You don’t get to simply claim fair use based on how transformative your derivative work is.
“””
Section 107 calls for consideration of the following four factors in evaluating a question of fair use:
Purpose and character of the use, including whether the use is of a commercial nature or is for nonprofit educational purposes: Courts look at how the party claiming fair use is using the copyrighted work, and are more likely to find that nonprofit educational and noncommercial uses are fair. This does not mean, however, that all nonprofit education and noncommercial uses are fair and all commercial uses are not fair; instead, courts will balance the purpose and character of the use against the other factors below. Additionally, “transformative” uses are more likely to be considered fair. Transformative uses are those that add something new, with a further purpose or different character, and do not substitute for the original use of the work.
Nature of the copyrighted work: This factor analyzes the degree to which the work that was used relates to copyright’s purpose of encouraging creative expression. Thus, using a more creative or imaginative work (such as a novel, movie, or song) is less likely to support a claim of a fair use than using a factual work (such as a technical article or news item).
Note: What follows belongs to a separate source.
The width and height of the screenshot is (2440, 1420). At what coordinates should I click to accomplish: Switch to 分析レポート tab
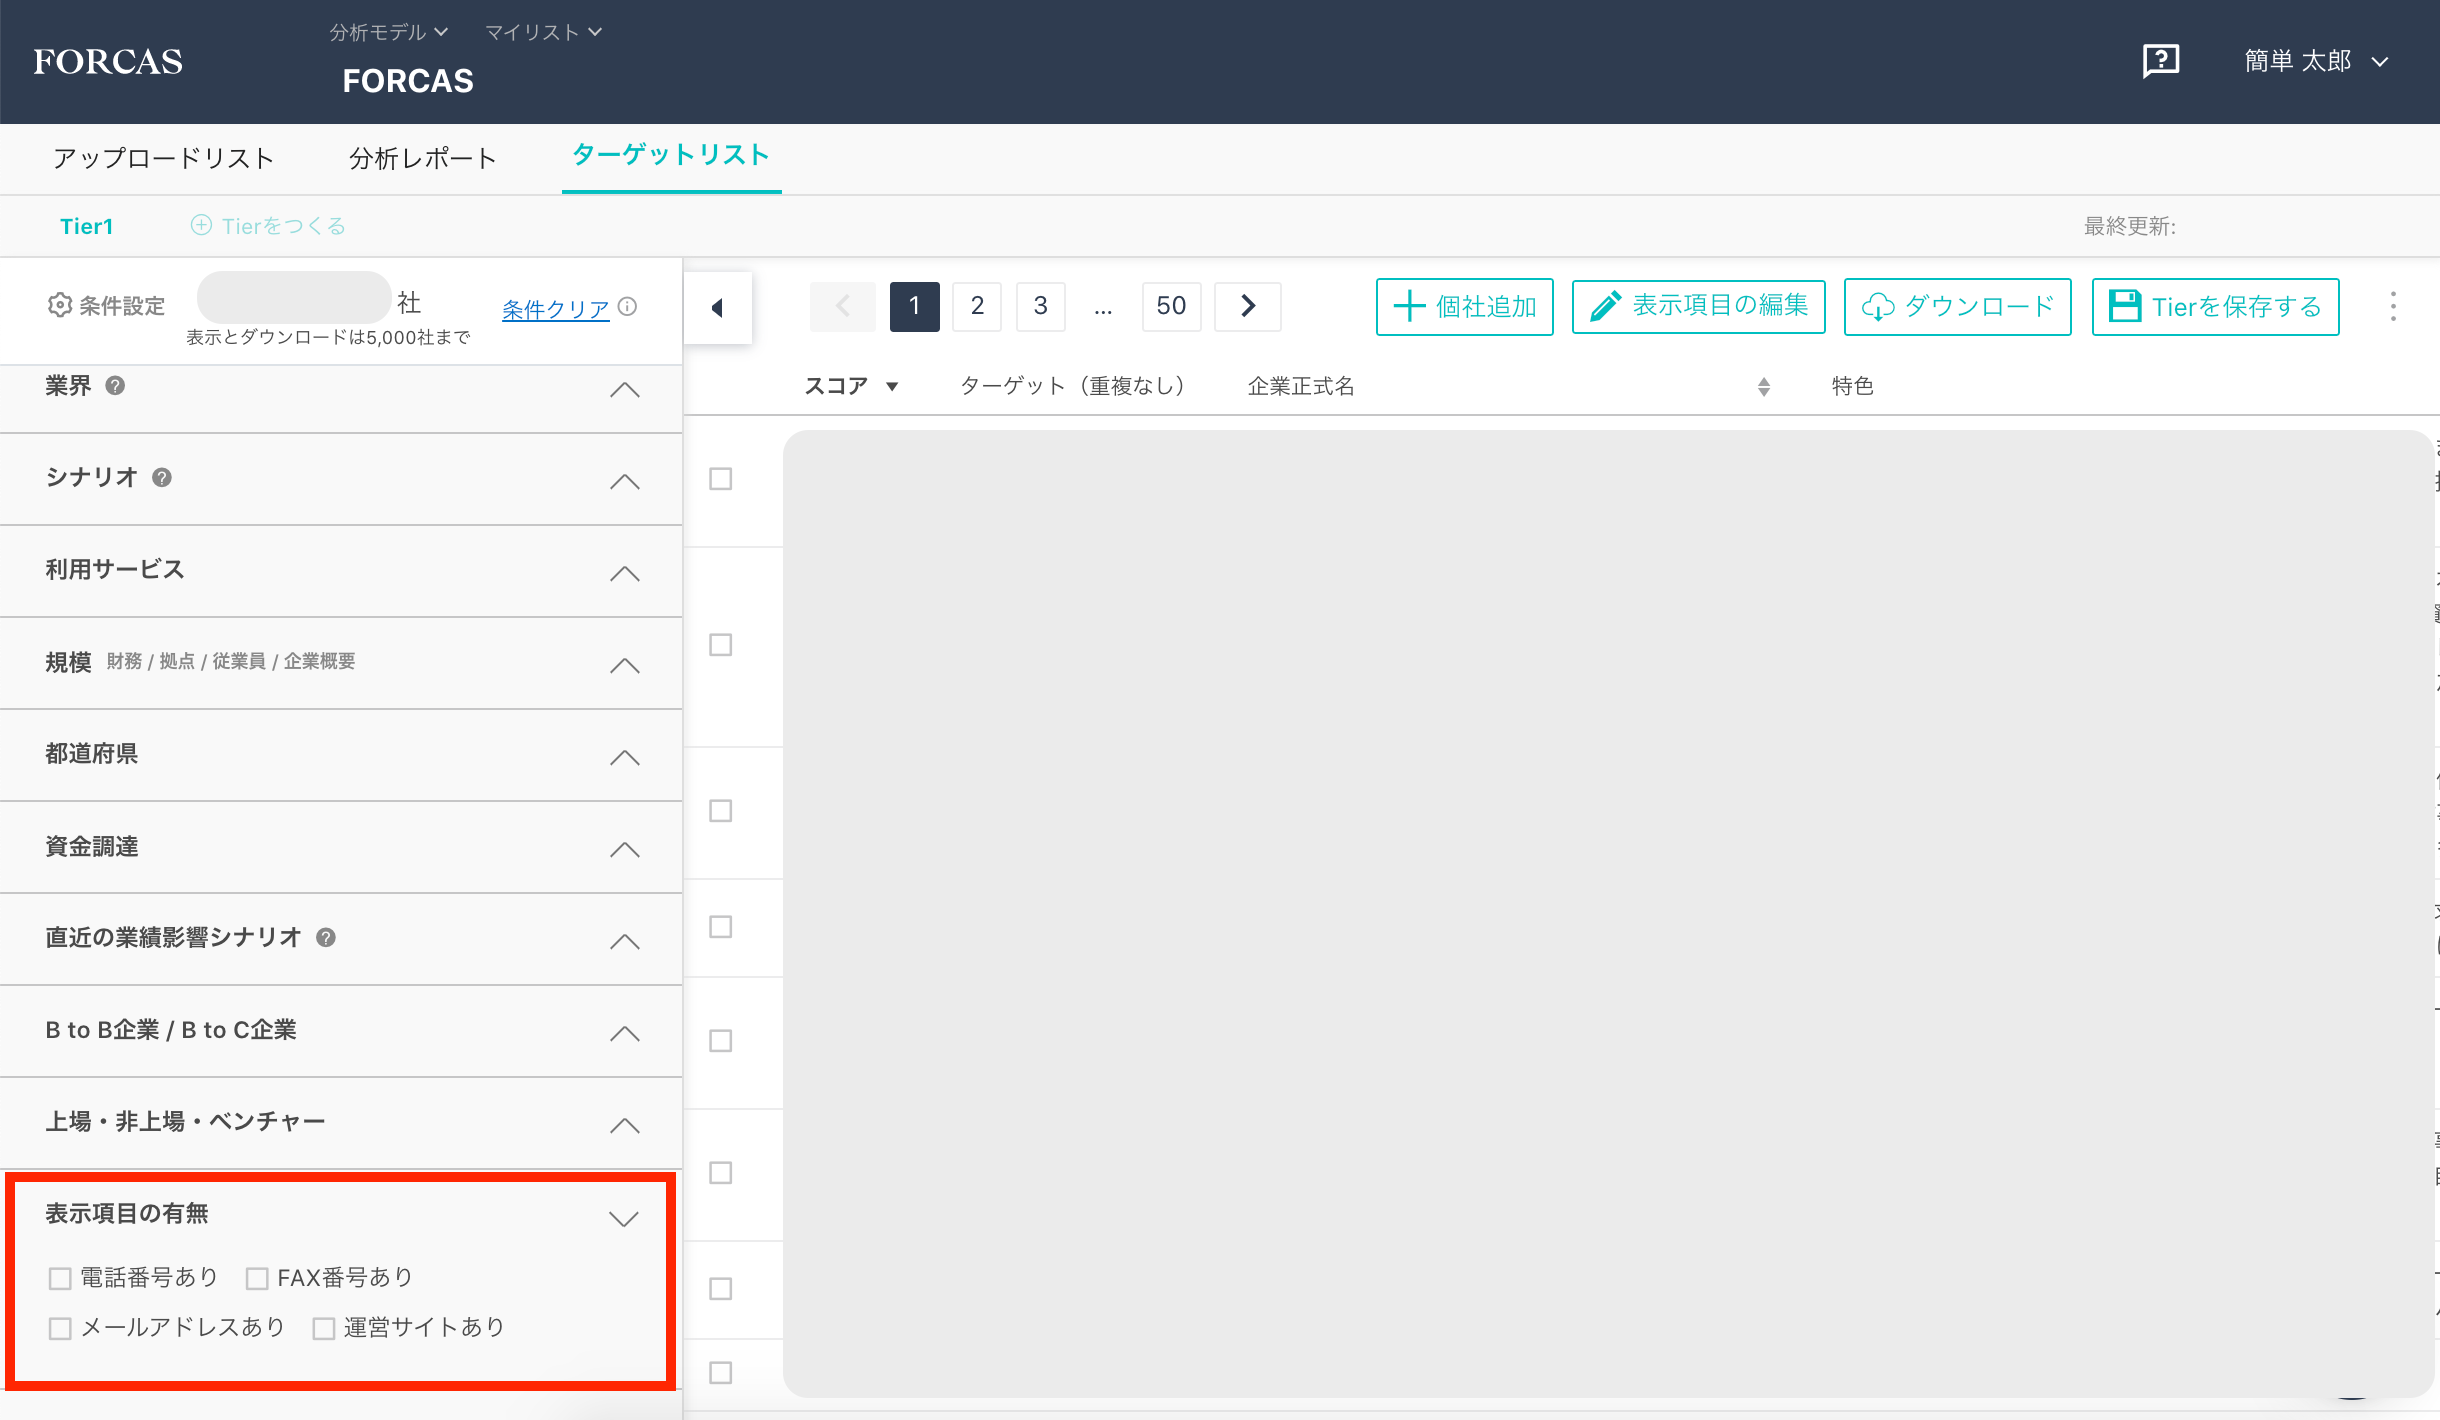[x=422, y=158]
In addition, use of an unpublished work is less likely to be considered fair.
Amount and substantiality of the portion used in relation to the copyrighted work as a whole: Under this factor, courts look at both the quantity and quality of the copyrighted material that was used. If the use includes a large portion of the copyrighted work, fair use is less likely to be found; if the use employs only a small amount of copyrighted material, fair use is more likely. That said, some courts have found use of an entire work to be fair under certain circumstances. And in other contexts, using even a small amount of a copyrighted work was determined not to be fair because the selection was an important part—or the “heart”—of the work.
Effect of the use upon the potential market for or value of the copyrighted work: Here, courts review whether, and to what extent, the unlicensed use harms the existing or future market for the copyright owner’s original work. In assessing this factor, courts consider whether the use is hurting the current market for the original work (for example, by displacing sales of the original) and/or whether the use could cause substantial harm if it were to become widespread.
“””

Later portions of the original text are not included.